Though he has done little to excise himself from the clamor of evangelical politics, Mr. Moore sometimes complains about being regarded solely as a culture warrior.
“They put me in a religious thing because I acknowledge God,” he said in an interview. “I regret voters don’t hear me talk about laws and all the things I do otherwise in government. When I was on the court, I dealt with everything.”
Service in the Senate presents similarly sweeping challenges, and the Capitol Hill establishment is not likely to roll out a welcome mat for Mr. Moore. He said throughout the campaign that he would be a gadfly, not an obedient follower of the party line laid down by Senator Mitch McConnell, the majority leader, whose allies spent heavily in Alabama trying to help Mr. Strange keep his seat.
“McConnell and all of those people in Washington know I’m not to be controlled,” said Mr. Moore, whose campaign won the support of Stephen K. Bannon, the executive chairman of Breitbart News and Mr. Trump’s onetime chief strategist. “I’m not going to be managed, I’ve never been,” Mr. Moore said.
Though he is dismissive of his party’s leadership, he is no one’s idea of a centrist, and would probably vote the same way as Mr. McConnell on most issues. Like nearly every Southern Republican running for a statewide office this year, he has campaigned on repealing the Affordable Care Act, protecting gun rights, increasing military spending and toughening immigration enforcement.
Yet longtime observers of the man whom many know simply as Judge Moore sometimes struggle for a neat, overarching description of his approach to public policy, beyond simple populism.

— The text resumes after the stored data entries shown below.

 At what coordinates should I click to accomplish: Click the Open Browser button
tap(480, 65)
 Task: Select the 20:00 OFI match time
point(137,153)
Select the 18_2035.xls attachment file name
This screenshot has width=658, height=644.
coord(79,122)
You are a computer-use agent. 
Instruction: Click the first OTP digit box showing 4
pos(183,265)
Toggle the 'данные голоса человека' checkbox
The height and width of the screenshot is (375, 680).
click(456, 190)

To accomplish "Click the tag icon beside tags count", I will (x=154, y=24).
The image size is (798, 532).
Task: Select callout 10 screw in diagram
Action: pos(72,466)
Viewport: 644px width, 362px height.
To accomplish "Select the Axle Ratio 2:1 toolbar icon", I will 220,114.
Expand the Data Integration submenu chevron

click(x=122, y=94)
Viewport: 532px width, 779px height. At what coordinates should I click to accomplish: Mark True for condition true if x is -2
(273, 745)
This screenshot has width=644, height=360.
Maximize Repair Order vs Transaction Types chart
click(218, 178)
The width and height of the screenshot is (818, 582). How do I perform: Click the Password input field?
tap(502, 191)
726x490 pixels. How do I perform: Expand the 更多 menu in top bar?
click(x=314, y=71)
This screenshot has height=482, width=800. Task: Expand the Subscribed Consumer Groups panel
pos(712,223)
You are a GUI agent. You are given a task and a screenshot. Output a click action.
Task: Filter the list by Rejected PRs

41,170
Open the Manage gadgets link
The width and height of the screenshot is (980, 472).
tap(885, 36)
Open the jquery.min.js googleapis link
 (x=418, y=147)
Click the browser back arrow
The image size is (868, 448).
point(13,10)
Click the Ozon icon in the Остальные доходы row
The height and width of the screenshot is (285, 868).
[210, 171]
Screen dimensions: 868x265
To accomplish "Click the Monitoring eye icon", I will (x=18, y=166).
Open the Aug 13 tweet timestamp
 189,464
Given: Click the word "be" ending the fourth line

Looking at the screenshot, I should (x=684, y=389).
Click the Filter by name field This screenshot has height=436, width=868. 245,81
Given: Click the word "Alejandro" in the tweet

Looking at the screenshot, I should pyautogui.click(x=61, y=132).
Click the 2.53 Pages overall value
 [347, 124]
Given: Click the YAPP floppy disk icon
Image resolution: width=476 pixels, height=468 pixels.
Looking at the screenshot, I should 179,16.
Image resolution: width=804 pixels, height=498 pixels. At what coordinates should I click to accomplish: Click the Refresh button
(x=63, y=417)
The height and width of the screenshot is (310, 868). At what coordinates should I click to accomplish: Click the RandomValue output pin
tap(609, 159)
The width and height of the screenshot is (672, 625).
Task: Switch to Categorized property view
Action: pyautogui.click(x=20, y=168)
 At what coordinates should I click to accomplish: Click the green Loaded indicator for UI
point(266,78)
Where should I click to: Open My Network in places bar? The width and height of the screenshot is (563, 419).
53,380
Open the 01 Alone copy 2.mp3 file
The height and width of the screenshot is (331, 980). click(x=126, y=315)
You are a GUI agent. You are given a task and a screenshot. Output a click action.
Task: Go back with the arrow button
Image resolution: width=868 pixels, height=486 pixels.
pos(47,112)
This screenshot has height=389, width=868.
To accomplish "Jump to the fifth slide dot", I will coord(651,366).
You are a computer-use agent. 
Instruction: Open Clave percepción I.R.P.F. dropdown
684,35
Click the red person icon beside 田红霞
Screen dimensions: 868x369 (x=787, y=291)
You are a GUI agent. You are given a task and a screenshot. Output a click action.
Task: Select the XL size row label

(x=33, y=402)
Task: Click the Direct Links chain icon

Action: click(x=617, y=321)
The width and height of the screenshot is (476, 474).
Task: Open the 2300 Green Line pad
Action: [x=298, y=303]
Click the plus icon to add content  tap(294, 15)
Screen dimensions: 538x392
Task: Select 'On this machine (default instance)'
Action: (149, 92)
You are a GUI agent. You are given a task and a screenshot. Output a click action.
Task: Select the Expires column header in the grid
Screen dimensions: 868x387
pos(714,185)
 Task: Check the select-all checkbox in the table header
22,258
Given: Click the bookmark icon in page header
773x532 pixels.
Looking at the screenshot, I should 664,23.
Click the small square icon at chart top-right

In his years on the bench, he stayed at something of a remove from the pro-business orthodoxy of the Republicans who have won near-absolute power in Alabama in recent years, and for an array of reasons, business leaders have chronically kept their distance from him.
“He’d probably be considered conservative by some standards, less so by others,” said Jere Beasley, a trial lawyer who once served as a Democratic lieutenant governor and who donated to Mr. Moore’s campaign.
Mr. Beasley praised Mr. Moore for a ruling he handed down on arbitration, but other decisions give his judicial record a texture that surprises both supporters and critics. In occasional dissents, for instance, Mr. Moore voiced support for overhauling sentencing laws that some say are too harsh and too rigid. Writing in a robbery case last year, Mr. Moore said, “There is a difference between justice and overkill.” In another case, he argued that a life sentence for a nonviolent drug crime had shown “grave flaws in our statutory sentencing scheme.”
“He is a populist,” Mr. Zeigler said of Mr. Moore, whose campaign had a fraction of the financial support that Mr. Strange attracted. “I don’t think he intends to be. He just is.”
It is a model that has long proven politically effective. And on Tuesday, at least, it overcame more than $10 million in advertising spending by Mr. Strange’s allies.
“It’s almost the same appeal that Trump has, but it comes from a totally different place,” Mr. Mowery said. “The state’s motto is, ‘We dare defend our rights.’ It kind of starts right there: A lot of people feel Roy Moore is the guy who’s done that.”